21. Februar 2012 · Kommentare deaktiviert für Ein bisschen zu wenig · Kategorien: Aus der Produktion · Tags: , ,

Was bei Gerstenbergs raffinierter Konstruktion allerdings ein wenig verloren geht: die Erkenntnis, dass Sex unkorrekt sein kann, demütigend, schmerzhaft – und gerade deswegen für alle Beteiligten lustvoll.

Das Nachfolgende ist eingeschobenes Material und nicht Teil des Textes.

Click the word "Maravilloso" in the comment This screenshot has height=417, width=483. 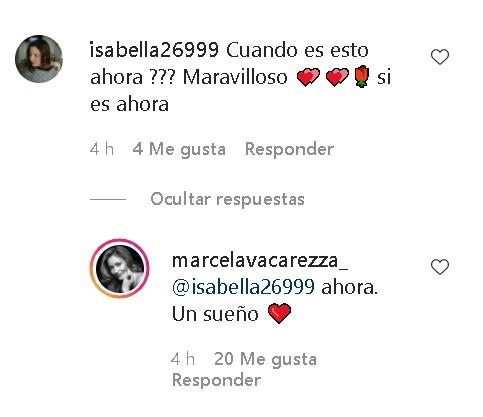tap(235, 77)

In den ausführlichen Hardcore-Szenen von „Spiel mit ihr“ schwingt immer auch das Dunkle mit, der Schritt vom spielerischen Austesten von Grenzen zum realen Missbrauch ist nahe. „Kristine wird erst noch blasser, bekommt dann rote Flecken im Gesicht. ,Nein‘, flüstert sie, ,lass sie da raus.'“ Kristine ist entsetzt, als Reinhard vorschlägt, die Fetisch-Inszenierungen auszuweiten, auf ihre kleine Tochter Emma – dass das böse Spiel irgendwo anders hinführen kann als zum realen Bösen, das will sich dieses Buch nicht vorstellen.

Franziska Gerstenbergs „Spiel mit ihr“ ist ein kluges Buch, das sich am Ende ein bisschen zu wenig traut. Eine ausführliche Rezension habe ich in der kommenden kulturnews veröffentlicht.